[Saved entries]
"""
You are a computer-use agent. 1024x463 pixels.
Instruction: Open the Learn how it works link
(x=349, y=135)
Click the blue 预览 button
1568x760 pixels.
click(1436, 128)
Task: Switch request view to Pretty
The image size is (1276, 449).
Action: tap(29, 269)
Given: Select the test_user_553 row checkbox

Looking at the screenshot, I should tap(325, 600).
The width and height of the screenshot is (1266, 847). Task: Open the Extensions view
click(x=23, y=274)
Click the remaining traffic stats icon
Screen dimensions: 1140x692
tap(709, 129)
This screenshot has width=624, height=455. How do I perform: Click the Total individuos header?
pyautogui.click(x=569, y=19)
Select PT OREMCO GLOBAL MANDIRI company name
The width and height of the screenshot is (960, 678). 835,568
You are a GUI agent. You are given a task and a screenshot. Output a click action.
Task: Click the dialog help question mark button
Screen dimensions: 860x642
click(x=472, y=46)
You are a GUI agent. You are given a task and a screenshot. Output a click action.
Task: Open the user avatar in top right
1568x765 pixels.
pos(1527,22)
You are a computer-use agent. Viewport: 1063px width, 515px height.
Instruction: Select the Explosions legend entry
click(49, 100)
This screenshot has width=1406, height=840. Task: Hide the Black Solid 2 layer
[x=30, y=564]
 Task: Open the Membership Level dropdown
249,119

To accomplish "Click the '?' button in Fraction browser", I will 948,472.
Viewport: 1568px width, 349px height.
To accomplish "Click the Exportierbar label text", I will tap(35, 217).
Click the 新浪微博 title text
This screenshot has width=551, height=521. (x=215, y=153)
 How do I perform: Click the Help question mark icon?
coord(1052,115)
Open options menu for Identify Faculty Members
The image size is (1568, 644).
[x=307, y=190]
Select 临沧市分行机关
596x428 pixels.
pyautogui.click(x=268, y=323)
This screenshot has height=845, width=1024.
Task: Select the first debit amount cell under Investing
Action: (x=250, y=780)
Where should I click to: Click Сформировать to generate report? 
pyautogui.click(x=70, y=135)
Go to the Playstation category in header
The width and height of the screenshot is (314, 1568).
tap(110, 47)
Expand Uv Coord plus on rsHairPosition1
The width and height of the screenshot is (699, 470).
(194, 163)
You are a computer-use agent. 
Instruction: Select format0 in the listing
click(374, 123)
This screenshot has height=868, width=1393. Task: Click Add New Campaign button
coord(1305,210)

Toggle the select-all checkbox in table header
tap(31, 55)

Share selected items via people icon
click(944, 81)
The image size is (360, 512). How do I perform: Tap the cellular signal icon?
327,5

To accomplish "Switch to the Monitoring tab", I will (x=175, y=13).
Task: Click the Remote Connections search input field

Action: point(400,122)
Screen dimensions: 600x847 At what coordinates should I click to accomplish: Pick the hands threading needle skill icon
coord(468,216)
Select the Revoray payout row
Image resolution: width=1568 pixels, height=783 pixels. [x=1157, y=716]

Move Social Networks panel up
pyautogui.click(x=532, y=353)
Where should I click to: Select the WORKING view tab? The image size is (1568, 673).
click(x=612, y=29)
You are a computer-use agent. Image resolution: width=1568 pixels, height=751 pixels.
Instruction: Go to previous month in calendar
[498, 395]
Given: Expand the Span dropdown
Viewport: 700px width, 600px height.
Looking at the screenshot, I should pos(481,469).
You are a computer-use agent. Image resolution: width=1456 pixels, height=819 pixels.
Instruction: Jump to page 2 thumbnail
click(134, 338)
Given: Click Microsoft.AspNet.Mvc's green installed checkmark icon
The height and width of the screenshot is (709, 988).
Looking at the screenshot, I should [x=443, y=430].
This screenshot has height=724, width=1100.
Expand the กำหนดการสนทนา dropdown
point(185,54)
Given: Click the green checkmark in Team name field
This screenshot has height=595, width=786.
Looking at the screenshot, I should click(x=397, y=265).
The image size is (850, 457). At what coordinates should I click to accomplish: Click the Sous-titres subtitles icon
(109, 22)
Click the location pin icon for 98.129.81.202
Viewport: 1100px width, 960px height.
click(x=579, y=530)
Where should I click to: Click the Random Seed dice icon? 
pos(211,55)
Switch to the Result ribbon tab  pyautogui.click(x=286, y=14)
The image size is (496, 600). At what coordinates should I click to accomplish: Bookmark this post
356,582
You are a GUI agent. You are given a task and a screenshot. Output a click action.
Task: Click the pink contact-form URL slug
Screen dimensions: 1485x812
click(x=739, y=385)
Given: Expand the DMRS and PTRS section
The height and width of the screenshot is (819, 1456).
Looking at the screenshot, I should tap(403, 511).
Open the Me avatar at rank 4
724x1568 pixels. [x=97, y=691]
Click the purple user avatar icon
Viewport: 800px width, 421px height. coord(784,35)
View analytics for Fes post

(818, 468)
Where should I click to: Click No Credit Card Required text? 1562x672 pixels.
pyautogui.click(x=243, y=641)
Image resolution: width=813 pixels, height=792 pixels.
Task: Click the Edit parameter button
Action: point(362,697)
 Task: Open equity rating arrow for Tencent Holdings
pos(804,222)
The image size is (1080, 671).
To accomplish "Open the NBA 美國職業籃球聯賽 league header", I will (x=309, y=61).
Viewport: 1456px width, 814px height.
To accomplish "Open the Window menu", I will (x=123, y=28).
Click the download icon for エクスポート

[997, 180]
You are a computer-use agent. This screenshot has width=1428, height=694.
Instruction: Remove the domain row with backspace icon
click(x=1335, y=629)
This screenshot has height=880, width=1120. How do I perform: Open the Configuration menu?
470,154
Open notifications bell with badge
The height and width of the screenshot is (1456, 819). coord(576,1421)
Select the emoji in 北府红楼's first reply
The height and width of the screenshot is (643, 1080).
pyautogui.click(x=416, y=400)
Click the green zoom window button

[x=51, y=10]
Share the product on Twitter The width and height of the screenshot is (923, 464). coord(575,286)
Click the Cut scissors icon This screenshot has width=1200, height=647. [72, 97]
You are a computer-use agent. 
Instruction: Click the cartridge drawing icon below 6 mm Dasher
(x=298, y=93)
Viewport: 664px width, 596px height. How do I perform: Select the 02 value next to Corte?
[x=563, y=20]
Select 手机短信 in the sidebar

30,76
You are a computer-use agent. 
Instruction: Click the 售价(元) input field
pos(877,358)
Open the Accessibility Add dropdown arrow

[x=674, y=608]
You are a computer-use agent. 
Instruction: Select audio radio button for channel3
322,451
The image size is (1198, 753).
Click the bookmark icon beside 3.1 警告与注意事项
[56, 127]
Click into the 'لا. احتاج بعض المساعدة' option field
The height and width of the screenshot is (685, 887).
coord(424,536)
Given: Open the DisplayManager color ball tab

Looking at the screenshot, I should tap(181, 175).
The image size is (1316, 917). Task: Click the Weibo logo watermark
"""
Transcribe the records above from the line holding "Where should I click to: Click No" down to the line holding "Viewport: 1456px width, 814px height.", inclusive, without adding anything.

→ Output
Where should I click to: Click No Credit Card Required text? 1562x672 pixels.
pyautogui.click(x=243, y=641)
Image resolution: width=813 pixels, height=792 pixels.
Task: Click the Edit parameter button
Action: point(362,697)
 Task: Open equity rating arrow for Tencent Holdings
pos(804,222)
The image size is (1080, 671).
To accomplish "Open the NBA 美國職業籃球聯賽 league header", I will (x=309, y=61).
Viewport: 1456px width, 814px height.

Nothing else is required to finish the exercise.